MANN: Lim says this is Araki's most realistic and emotional film. What's more, he considers this one of the best American movies of the year so far.
Mr. LIM: It deals with pedophilia in a way that, you know, isn't really customary for an American independent film. You actually see it dealt with a lot in American indies to the extent I think it's become, you know, kind of a stunt. Films like "Happiness" by Todd Solondz, who actually made a lot of films, several films that deal with pedophilia, a film called "The Woodsman" last year and another film called "L.I.E.," which are--on some level they're based on the idea of, `Can we feel any empathy for the monster, the pedophile?' which I think is somewhat limited, and I think we've seen a lot of films do that.
And what Araki does I think really well and I think really courageously in "Mysterious Skin" is that he--instead of attempting to humanize the perpetrator, he humanizes the victim or at least he makes them more complicated than you would think. They're not--you know, at least one of the boys is certainly not what you would think of as a typical victim.

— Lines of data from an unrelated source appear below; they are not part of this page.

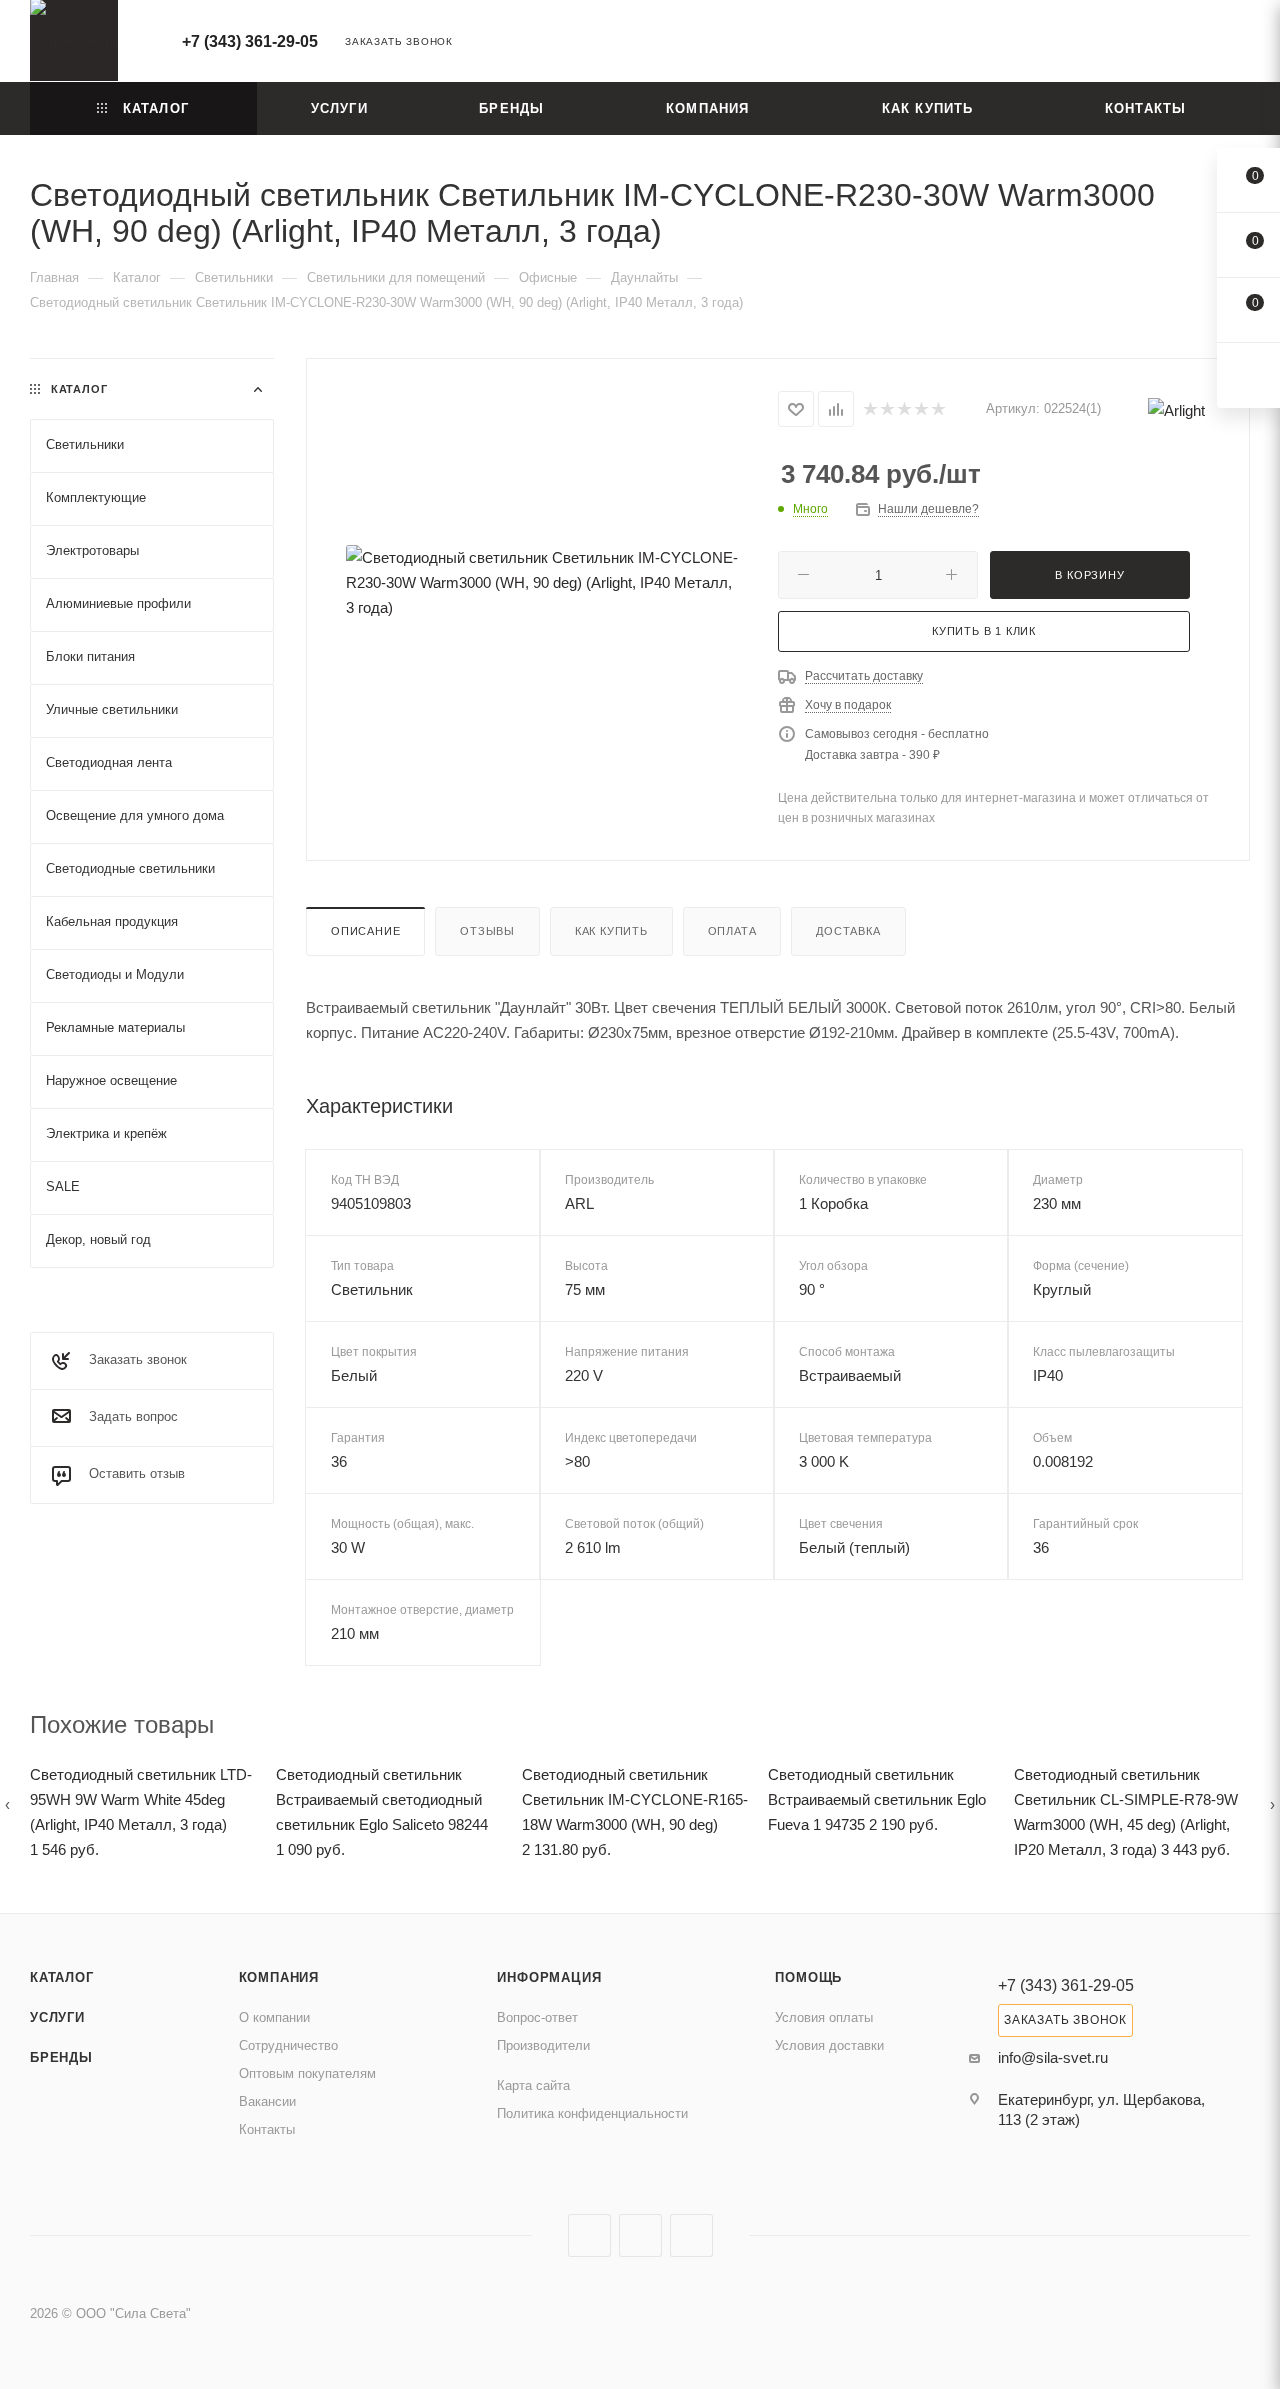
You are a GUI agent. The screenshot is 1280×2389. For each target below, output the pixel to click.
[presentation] (7, 1804)
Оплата (732, 931)
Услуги (57, 2017)
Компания (279, 1977)
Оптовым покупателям (307, 2073)
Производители (543, 2045)
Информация (549, 1977)
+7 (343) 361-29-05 (250, 41)
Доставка (848, 931)
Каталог (62, 1977)
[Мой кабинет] (1241, 44)
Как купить (611, 931)
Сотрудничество (288, 2045)
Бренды (61, 2057)
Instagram (589, 2235)
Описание (365, 931)
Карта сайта (533, 2085)
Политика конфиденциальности (592, 2113)
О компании (274, 2017)
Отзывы (487, 931)
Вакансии (267, 2101)
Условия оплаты (824, 2017)
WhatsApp (691, 2235)
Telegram (640, 2235)
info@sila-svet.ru (1053, 2057)
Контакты (267, 2129)
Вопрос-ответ (537, 2017)
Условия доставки (829, 2045)
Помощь (808, 1977)
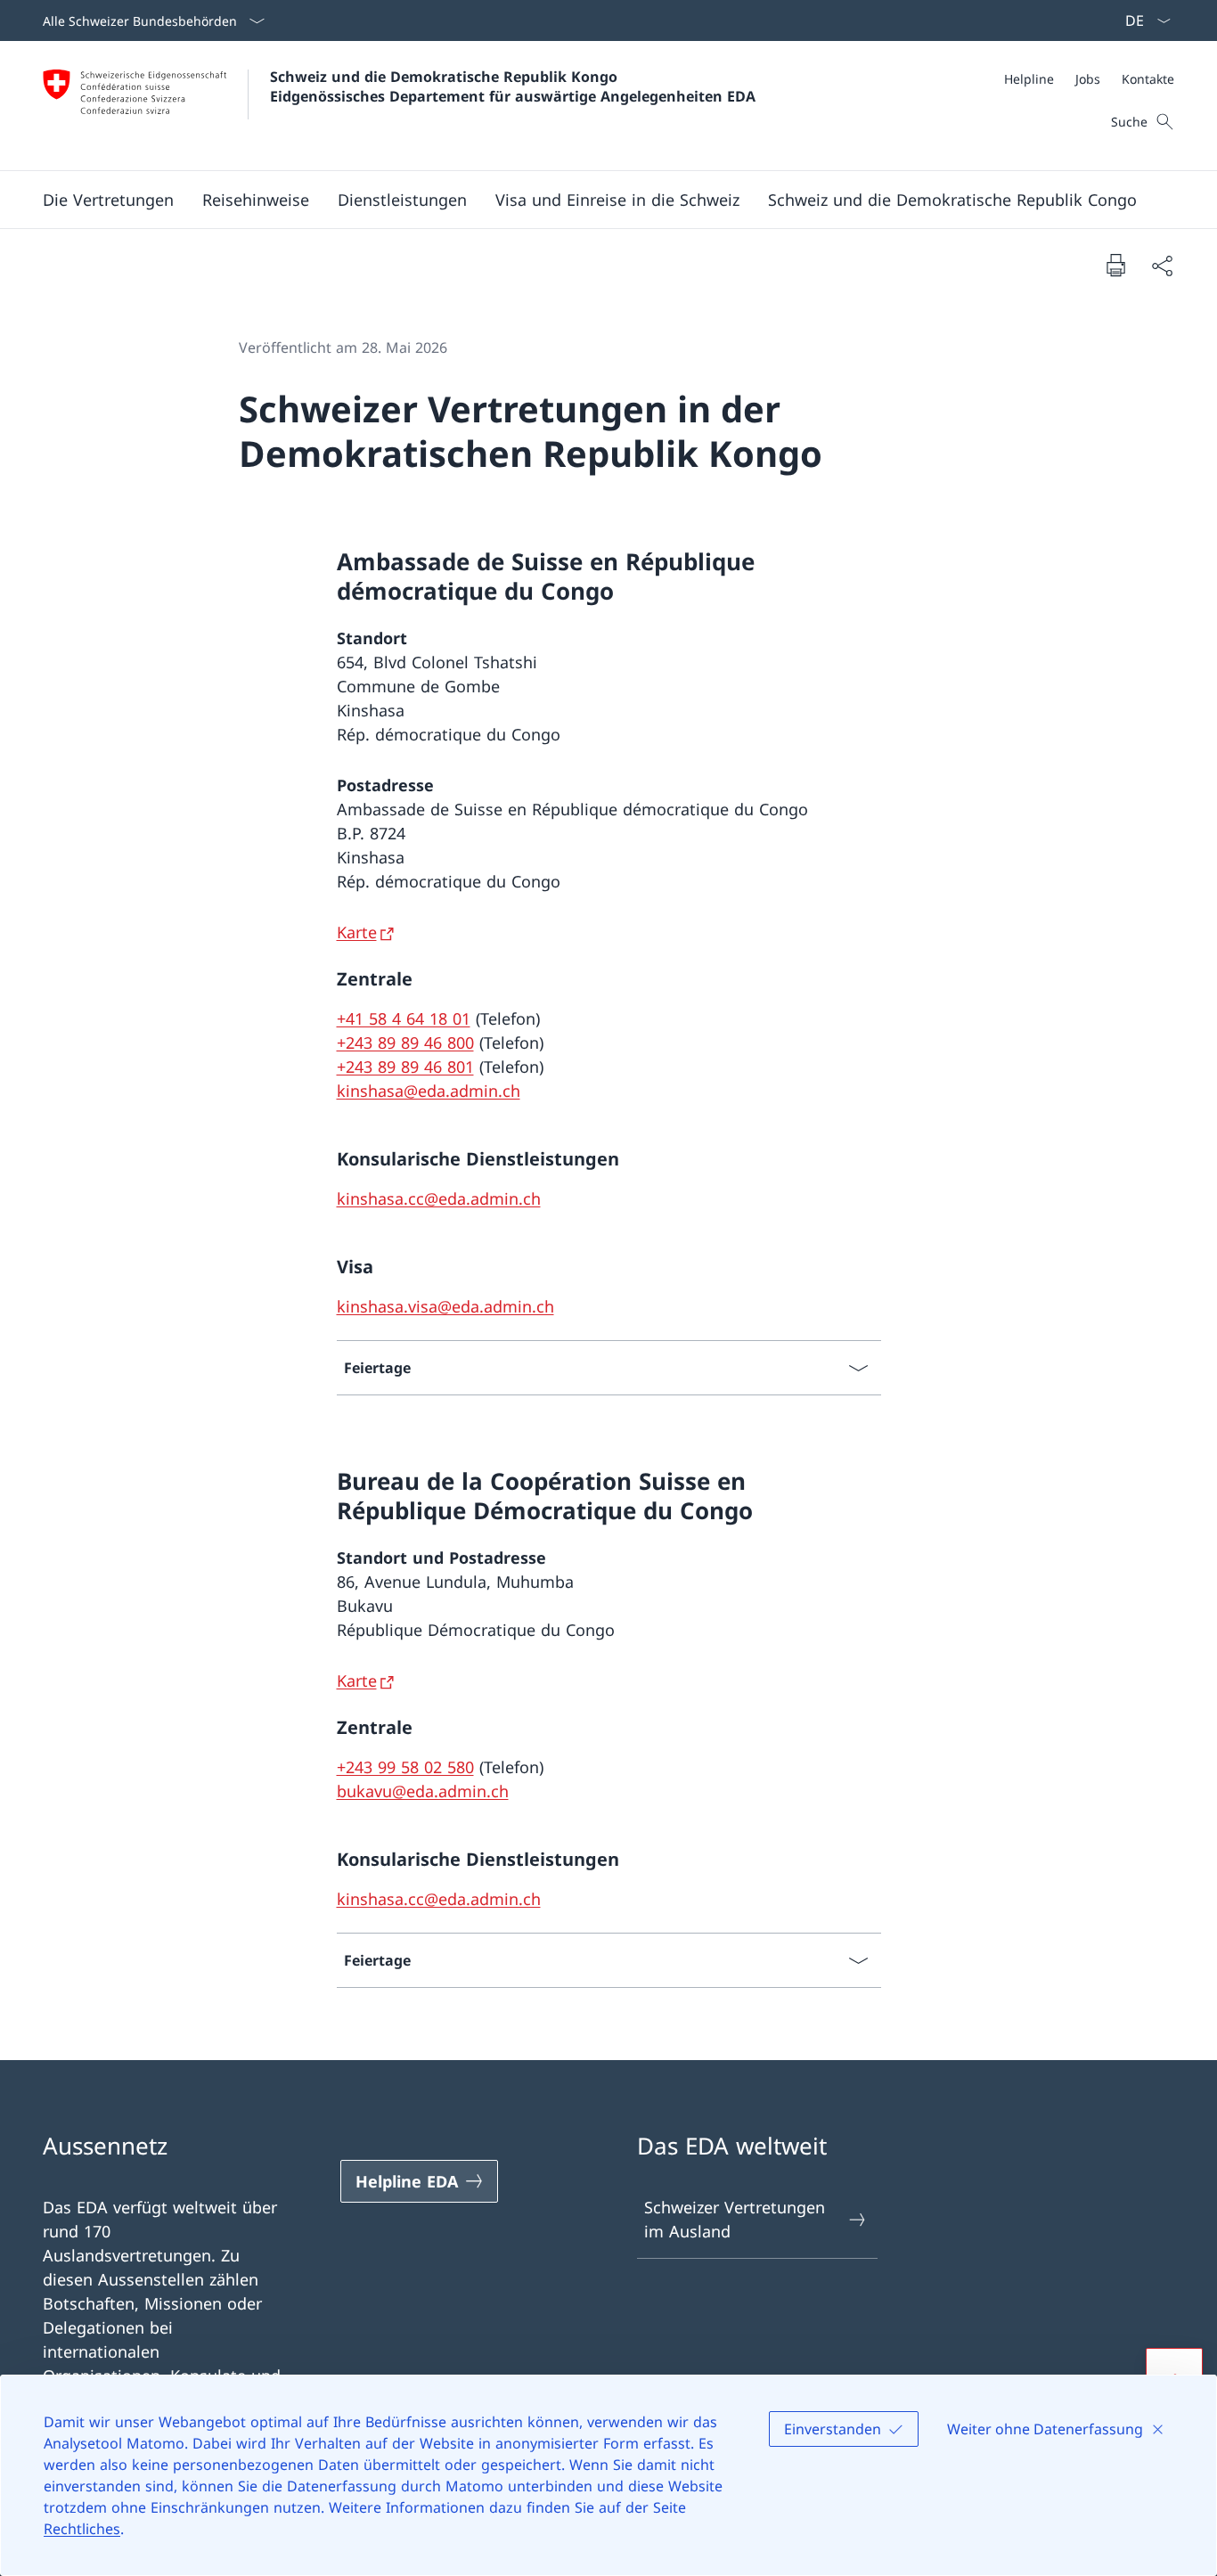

MANN: Lim adds that the film treats a sensitive subject without resorting to sensationalism or knee-jerk hysteria, and director Greg Araki hopes that "Mysterious Skin" proves more thought-provoking than what audiences are usually given on screen.
Mr. ARAKI: 99.9 percent of the movies I see I really feel like there's no point to them. I feel like, `Why did I watch this movie and why was this movie made?' and you just literally walk out of the theater and forget you even saw it. This movie, to me, I think--I mean, it's why we made it, is I really just think it's important, and I really feel it has an impact. I really feel that the story's important for people to experience and go through. I think the emotional journey that these characters are on is an important one, and that people watch the movie with an open mind and that it really has an impact on them and it stays with them and, you know, that it really lingers because I just don't want it to be one of those movies that's kind of about nothing.
MANN: Araki is particularly proud of the film's ending. There is a ray of hope for some healing, but it's not a promise.
For NPR News, this is Iris Mann in Los Angeles.
SIMON: This is WEEKEND EDITION from NPR News. I'm Scott Simon.